研究課題
2021年度の研究では、これまでの研究により3Heが高濃度で含まれることがわかっている古生代ペルム紀および中生代三畳紀の深海底堆積岩(層状チャート)試料を確保し、分析に用いる試料を作成した。具体的には、岐阜県坂祝町の三畳系チャートを中心に試料採取を進めた。採取したチャート試料の一部については、フッ化水素酸法で放散虫およびコノドント化石を抽出し、属種の同定および堆積年代の決定を進めた。採取した試料の一部は、3He濃度および3He/4He比を分析し、宇宙塵フラックスの時代変化を見積もる研究を進めた。試料からのHe抽出は、バルク試料の加熱法で行い、測定は東京大学大気海洋研究所のHelix SFTを用いた。また本年度は、チャート試料に含まれる地球外3Heのホスト鉱物を濃集させたヘリウム同位体分析を行うため、主に採取した三畳系チャート試料を対象として、試料の酸・アルカリ溶解実験を同時並行で行った。
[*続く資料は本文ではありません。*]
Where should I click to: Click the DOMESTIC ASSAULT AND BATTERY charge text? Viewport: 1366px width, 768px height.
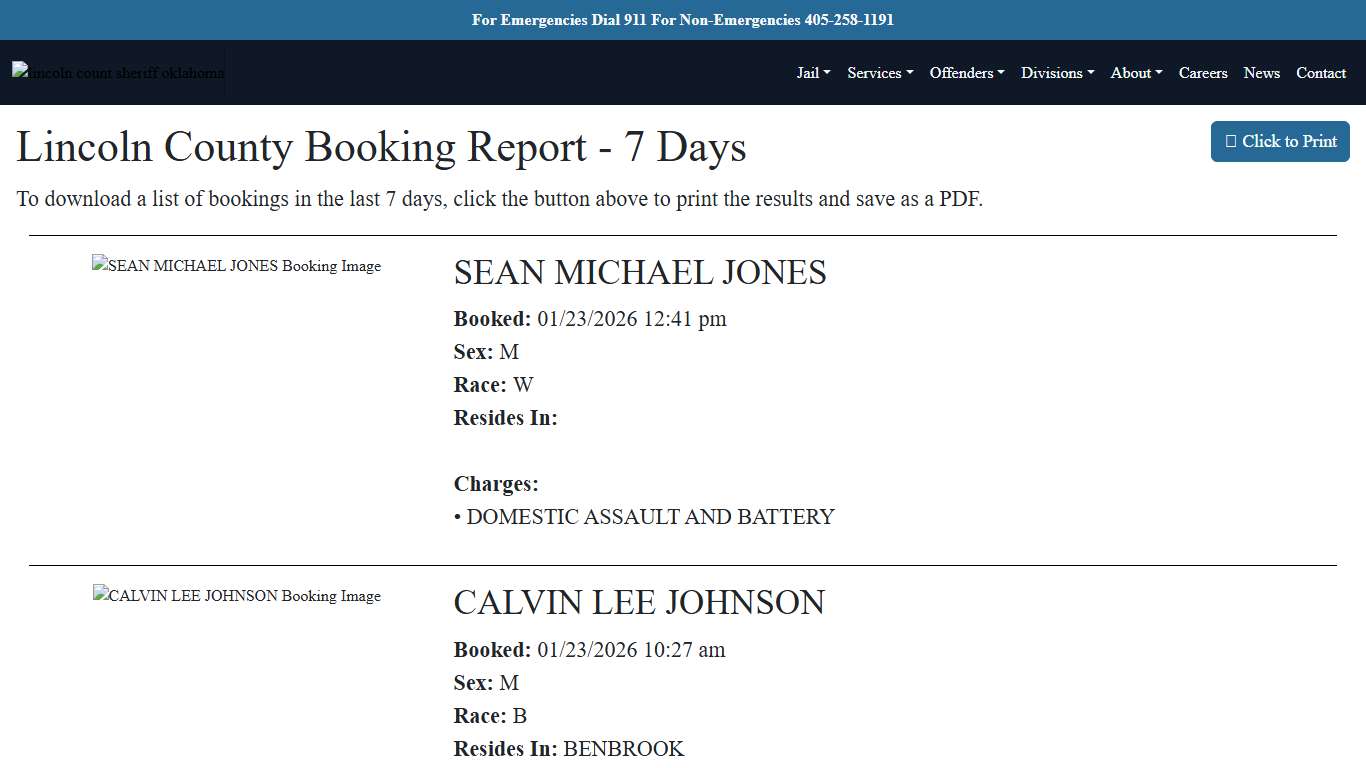[x=644, y=517]
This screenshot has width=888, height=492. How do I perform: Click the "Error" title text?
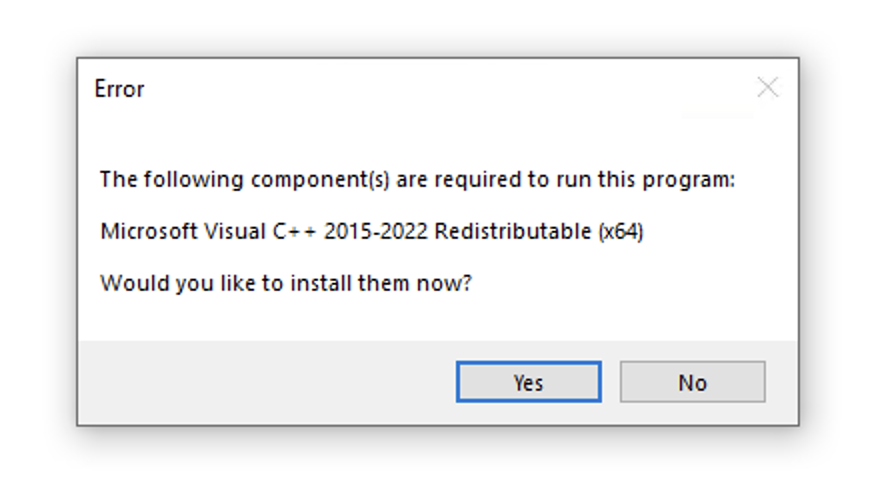119,89

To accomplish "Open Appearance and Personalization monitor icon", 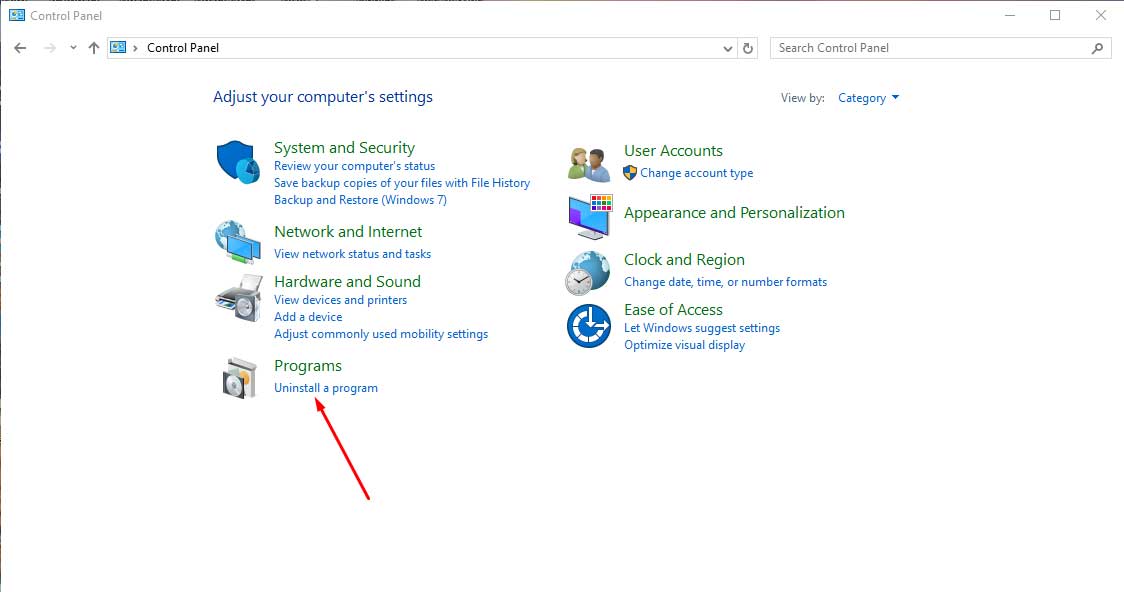I will [589, 216].
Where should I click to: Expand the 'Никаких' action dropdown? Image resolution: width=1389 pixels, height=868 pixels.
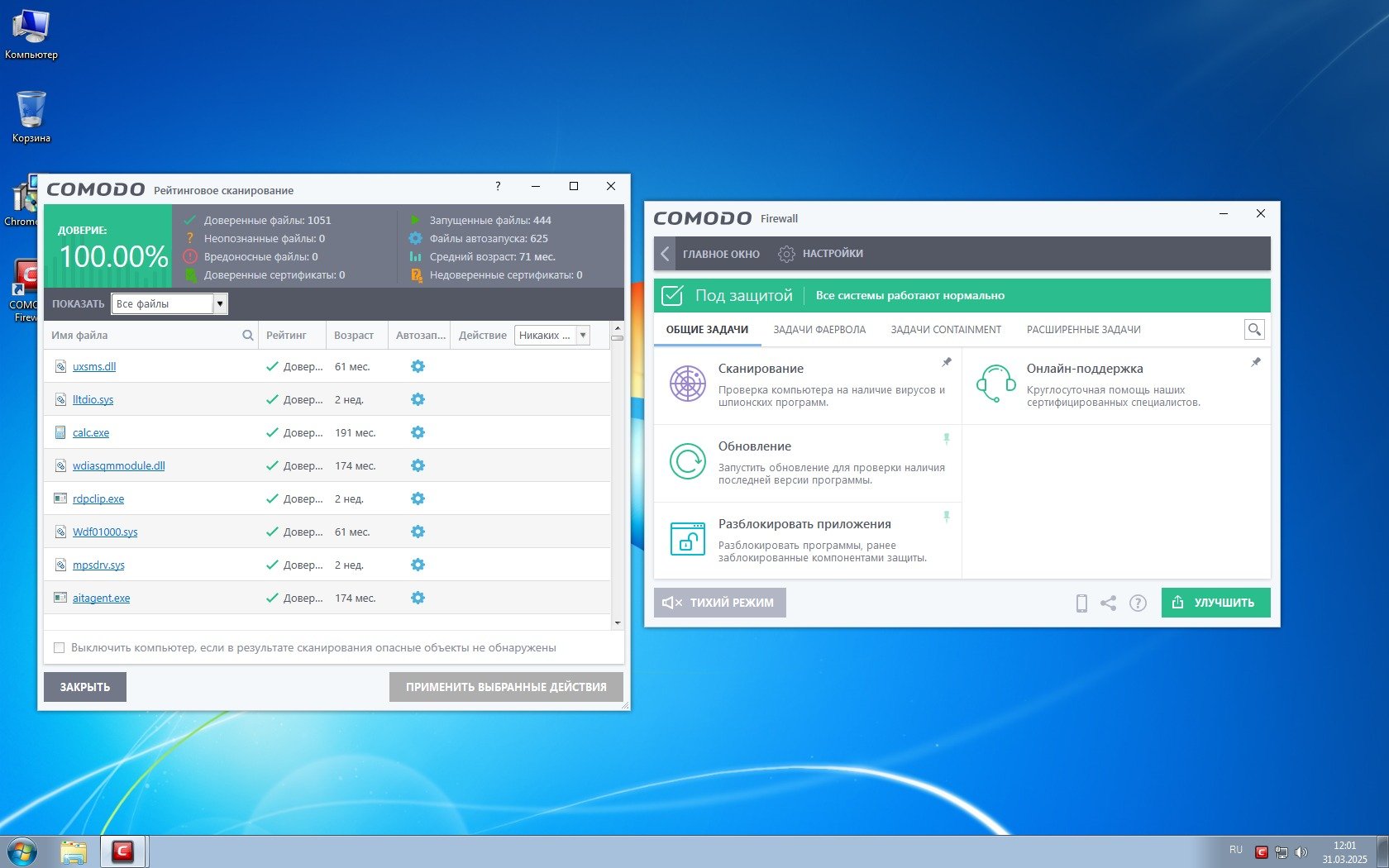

実験では酸・アルカリ溶液処理を行った16試料について3He、4Heの含有量及びヘリウム同位体比を測定した。その結果、強アルカリ溶液を用いて分析試料を前処理することにより、従来のバルク分析に比べて、地球外3Heを最大で10倍程度濃集させることができた。今後はこの手法を中古生代層状チャート試料に用いることで、より広い時代範囲の地球外3Heフラックスの変動を高精度で復元することが可能になる。また、2021年度は予察的に三畳紀試料に対してCr同位体分析の化学処理から分析までを行なっており、表面電離型質量分析計(TIMS)を使用してCr同位体分析を進めた。現在は、三畳紀岩石の比較対象となる隕石試料についてのCr同位体比に関するデータ収集を、同時並行的に進めている。
2: おおむね順調に進展している
2021年度の研究では、研究試料の確保に関してはコロナ禍により制限があったものの、美濃帯の三畳系試料について、一定数の試料採取を進めることができた。しかし、2021年度の研究で予定してた兵庫県丹波帯の下部~中部ペルム系チャートの採取については、外出制限の影響もあり、試料を確保することができなかったため、来年度の研究で試料採取を進める予定である。 このようにコロナ禍の影響により研究計画がやや遅れているが、3He濃度および3He/4He比の分析に関しては、バルク試料の加熱法による測定を東京大学の希ガス分析装置を用いて予定通りに進めることができた。研究実績の概要で述べたように、試料の酸・アルカリ分解により主にシリカを取り除いた試料を分析することで、放射壊変起源の成分を分離し、分析精度を向上させることが可能になった。年度の後半は分析機器の要である真空加熱炉が故障し、分析の中断を余儀なくされたものの、従来のバルク分析に比べて、堆積岩中の地球外3Heを程度濃集させ技術を発展させることができた成果は大きいと考える。そのため、全体の計画の進捗状況としては「おおむね順調に進展している」と判断した。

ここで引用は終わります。